The problem is that, not surprisingly, they do not like it, and they are all too likely to retaliate. So, in addition to coming up with a “solution” that simply entrenches the real problem – the relative inefficiency and therefore uncompetitiveness of American industry and their propensity to charge more than the going rate – President Trump has launched a trade war that will hurt not only the American economy but the global economy as well.
Protection for domestic industries is of course a remedy to which many economies have quite properly had recourse – particularly when, as in the case of post-war Japan, they are trying to build or re-build their industrial strength. (Not all countries are as naïve as New Zealand in ignoring economic realities and unilaterally throwing open its borders to all comers, without securing any corresponding benefits in return so that they have nothing left to offer when it comes to multilateral trade deals.)
But it would be stretching credulity to a considerable degree to treat the US as a developing economy that needs protection if it is to survive as an industrial power. Even the President’s own advisers and Republican political supporters are aghast at what he has now so proudly announced as an instance of putting “America first”. They can see that his supposed solution is in reality no more than an admission of failure, and that it will in reality make matters worse, as America’s trading partners have recourse to retaliatory measures as an expression of their displeasure.
President Trump, however, is so deluded and so persuaded by his comic-book version of how a “President as hero” should behave that he avers that “trade wars are good and are easily won.” The reality is that, as even a cursory survey of history would reveal, trade wars are not only bitter and destructive but also, in the end, dangerous, and can be a precursor to wars of a rather more militaristic kind.

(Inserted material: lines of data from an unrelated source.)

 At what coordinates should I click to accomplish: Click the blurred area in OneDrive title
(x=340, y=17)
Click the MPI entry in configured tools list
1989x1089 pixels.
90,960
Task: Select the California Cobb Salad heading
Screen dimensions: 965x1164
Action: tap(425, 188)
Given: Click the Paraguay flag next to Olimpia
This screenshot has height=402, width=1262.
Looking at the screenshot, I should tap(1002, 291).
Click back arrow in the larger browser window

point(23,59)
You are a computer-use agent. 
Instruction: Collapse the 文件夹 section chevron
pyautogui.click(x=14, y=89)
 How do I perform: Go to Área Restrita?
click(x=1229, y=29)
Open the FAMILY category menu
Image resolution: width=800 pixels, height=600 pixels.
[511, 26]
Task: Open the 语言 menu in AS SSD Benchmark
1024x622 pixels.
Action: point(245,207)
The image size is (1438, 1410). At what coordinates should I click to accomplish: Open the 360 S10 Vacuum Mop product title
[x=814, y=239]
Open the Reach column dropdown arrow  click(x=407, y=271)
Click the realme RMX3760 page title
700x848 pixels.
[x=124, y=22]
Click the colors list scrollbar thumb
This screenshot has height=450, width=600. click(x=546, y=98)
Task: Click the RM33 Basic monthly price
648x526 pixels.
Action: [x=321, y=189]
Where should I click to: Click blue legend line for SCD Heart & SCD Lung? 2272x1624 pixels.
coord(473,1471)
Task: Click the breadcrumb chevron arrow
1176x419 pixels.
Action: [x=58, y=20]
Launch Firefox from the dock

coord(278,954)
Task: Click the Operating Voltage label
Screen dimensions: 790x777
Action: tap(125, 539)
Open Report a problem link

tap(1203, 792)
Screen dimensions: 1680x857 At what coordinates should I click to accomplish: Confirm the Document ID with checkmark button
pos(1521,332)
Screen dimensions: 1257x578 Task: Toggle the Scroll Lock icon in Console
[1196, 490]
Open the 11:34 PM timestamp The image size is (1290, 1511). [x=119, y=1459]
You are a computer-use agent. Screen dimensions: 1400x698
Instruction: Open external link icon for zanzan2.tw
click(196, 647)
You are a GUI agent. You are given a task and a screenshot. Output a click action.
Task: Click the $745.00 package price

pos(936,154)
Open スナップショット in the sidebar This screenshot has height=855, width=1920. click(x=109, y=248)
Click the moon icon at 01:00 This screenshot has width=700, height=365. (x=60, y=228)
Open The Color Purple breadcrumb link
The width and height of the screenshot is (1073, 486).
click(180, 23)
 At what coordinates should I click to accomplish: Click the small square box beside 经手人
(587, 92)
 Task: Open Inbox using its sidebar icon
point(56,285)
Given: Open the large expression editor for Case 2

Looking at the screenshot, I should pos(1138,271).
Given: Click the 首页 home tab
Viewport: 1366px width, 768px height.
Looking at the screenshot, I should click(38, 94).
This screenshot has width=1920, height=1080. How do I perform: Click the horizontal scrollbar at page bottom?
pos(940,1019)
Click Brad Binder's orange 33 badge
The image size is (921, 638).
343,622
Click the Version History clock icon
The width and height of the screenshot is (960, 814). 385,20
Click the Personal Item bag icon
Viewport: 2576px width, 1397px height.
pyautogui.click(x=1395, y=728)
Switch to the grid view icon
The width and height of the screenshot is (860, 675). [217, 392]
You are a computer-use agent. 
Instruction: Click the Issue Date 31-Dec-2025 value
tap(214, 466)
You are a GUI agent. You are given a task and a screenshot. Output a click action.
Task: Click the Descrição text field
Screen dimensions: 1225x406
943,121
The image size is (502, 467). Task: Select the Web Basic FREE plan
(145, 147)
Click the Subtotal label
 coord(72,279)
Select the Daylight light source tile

At the very least, a trade war developing off the back of this Trumpian “solution” could be damagingly inimical to the interests of a small open economy such as New Zealand. “Free trade” may not always be what it seems – particularly when it takes the form of a TPP – but we have more to lose than most if trade barriers are re-erected. We should always be alert to the price we are asked to pay for apparently “free” access to overseas markets (like China), but we should be under no illusion that we could be badly hurt by this latest outburst of simple-mindedness from the White House.
Let us hope that, for once, the Republican party will recognise its responsibilities and keep their wayward toddler under better control, and unable to throw his toys out of his playpen.